■ **Stored records**
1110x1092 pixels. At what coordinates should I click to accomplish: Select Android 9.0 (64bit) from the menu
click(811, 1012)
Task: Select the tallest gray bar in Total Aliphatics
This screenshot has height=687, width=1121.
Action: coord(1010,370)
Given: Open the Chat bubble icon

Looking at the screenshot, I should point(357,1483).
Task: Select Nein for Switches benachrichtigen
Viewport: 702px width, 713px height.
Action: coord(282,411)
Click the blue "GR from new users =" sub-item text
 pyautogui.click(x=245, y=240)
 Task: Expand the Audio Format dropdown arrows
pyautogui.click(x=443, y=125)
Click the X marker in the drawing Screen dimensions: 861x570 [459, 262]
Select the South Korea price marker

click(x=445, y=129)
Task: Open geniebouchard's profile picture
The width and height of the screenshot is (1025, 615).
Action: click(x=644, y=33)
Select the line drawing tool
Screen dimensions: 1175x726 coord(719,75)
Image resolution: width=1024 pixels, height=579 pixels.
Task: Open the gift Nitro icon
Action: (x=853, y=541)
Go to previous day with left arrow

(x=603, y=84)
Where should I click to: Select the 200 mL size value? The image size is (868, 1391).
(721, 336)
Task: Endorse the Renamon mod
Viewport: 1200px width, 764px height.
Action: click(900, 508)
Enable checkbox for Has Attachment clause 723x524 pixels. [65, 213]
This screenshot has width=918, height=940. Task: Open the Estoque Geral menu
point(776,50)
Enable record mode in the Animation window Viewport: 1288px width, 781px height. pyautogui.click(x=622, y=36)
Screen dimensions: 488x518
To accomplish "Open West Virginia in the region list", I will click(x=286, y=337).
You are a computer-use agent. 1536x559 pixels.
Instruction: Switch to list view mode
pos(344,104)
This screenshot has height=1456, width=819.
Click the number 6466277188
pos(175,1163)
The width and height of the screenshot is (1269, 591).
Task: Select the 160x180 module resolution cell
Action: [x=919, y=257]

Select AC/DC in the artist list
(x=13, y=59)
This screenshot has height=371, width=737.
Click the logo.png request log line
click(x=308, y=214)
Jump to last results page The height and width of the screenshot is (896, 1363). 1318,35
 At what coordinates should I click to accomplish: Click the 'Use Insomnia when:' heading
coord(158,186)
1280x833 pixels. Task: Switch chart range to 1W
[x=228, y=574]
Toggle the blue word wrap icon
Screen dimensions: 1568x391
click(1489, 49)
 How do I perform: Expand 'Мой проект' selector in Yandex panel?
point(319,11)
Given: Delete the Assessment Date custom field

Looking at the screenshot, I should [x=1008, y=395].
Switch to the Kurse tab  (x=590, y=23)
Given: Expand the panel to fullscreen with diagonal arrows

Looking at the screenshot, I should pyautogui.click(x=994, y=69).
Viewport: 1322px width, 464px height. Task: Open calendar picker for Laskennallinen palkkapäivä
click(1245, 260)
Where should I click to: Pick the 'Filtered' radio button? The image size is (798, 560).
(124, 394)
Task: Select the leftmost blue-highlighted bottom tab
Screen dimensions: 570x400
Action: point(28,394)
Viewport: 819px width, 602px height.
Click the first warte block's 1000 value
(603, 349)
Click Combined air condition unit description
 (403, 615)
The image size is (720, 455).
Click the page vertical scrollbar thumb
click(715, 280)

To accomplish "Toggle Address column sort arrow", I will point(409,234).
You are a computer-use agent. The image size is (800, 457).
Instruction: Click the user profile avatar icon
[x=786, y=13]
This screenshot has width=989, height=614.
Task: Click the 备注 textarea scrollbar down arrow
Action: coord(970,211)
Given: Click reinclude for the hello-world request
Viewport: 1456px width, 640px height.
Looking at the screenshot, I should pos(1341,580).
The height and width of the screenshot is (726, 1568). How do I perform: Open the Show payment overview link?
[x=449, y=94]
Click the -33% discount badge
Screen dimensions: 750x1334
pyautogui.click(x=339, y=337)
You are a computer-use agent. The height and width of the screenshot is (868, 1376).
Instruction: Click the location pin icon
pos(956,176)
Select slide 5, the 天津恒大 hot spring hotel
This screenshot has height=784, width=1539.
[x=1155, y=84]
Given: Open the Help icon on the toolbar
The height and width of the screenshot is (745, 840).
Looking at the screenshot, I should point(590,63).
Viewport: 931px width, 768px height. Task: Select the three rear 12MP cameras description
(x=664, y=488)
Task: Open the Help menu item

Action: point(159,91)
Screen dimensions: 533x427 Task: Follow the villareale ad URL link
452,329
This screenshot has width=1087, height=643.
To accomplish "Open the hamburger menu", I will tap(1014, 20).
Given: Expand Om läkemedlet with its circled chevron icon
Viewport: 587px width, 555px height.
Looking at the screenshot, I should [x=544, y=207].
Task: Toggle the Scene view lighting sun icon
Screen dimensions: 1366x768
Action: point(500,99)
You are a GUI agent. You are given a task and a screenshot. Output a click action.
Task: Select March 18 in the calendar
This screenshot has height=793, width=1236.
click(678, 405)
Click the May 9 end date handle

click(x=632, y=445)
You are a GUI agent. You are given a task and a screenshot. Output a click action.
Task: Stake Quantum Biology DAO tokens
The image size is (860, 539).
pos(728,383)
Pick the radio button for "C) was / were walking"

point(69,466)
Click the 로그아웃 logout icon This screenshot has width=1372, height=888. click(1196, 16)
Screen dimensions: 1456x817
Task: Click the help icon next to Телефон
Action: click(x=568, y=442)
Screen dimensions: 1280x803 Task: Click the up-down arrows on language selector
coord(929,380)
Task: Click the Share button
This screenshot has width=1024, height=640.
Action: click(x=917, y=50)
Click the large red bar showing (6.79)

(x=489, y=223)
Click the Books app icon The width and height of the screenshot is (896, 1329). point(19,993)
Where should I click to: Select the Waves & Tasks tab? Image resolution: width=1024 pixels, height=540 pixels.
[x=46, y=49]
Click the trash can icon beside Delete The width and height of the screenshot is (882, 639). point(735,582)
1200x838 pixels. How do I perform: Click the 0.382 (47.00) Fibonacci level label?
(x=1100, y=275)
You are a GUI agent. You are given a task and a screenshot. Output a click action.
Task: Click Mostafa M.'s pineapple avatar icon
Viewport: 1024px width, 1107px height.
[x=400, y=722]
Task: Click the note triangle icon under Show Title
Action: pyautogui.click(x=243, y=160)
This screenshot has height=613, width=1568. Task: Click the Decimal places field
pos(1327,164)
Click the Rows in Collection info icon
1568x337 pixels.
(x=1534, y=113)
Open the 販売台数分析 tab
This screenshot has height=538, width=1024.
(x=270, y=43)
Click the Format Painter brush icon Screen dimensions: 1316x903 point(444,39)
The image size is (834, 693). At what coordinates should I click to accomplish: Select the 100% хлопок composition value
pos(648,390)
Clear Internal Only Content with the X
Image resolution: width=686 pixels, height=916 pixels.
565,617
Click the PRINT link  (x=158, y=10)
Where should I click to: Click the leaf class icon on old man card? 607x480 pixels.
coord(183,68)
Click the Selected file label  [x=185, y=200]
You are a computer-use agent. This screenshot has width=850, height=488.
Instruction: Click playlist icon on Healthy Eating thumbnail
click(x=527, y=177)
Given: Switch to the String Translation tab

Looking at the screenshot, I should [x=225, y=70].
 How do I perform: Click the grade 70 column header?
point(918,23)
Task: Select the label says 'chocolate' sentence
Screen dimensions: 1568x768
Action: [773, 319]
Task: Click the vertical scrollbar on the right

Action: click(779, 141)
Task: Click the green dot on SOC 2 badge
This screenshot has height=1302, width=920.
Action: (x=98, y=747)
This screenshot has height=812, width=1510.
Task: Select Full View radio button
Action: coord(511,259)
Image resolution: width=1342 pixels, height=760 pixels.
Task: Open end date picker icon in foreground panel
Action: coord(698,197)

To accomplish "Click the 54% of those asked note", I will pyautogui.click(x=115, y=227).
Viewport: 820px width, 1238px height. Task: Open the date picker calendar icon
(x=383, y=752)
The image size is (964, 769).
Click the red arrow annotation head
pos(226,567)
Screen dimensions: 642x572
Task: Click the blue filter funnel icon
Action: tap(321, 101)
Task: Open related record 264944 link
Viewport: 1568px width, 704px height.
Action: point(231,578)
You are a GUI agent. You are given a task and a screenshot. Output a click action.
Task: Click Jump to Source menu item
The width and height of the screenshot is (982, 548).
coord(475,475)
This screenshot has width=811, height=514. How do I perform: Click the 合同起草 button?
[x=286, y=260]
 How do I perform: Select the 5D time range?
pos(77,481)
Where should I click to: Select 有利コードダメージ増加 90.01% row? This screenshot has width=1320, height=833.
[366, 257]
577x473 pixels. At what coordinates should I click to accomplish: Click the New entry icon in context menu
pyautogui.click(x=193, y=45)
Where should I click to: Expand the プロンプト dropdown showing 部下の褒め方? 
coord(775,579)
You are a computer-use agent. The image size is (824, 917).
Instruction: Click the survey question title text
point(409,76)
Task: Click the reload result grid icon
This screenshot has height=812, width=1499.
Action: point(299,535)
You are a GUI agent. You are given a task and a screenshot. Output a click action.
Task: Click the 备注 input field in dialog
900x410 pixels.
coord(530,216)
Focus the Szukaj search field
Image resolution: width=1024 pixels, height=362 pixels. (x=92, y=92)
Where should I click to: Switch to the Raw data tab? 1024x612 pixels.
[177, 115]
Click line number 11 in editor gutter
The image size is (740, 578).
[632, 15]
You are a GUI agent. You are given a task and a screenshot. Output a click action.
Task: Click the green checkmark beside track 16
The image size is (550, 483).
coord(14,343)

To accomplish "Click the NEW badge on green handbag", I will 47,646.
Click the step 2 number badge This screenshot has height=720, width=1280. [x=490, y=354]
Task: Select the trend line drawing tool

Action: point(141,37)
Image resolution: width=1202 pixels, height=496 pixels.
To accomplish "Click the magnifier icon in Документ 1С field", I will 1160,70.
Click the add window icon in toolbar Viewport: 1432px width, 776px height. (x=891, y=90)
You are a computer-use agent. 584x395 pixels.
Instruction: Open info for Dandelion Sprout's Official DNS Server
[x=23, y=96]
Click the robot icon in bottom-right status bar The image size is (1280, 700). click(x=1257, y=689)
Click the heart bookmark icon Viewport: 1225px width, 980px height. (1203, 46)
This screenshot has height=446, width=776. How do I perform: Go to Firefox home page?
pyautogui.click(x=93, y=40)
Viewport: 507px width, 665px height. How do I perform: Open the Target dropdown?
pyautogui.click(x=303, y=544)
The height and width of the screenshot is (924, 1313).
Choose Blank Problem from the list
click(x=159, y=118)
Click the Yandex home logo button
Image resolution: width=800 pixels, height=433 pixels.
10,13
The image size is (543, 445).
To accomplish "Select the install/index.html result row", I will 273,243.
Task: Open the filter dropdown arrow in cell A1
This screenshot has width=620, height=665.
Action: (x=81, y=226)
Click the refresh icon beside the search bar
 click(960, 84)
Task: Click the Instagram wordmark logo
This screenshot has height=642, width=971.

■ **Directions for this task**
All lines of the records above that carry the word "Toggle" should be listed.

■ **Finished task**
Toggle the blue word wrap icon
To accomplish "Toggle Address column sort arrow", I will point(409,234).
Task: Toggle the Scene view lighting sun icon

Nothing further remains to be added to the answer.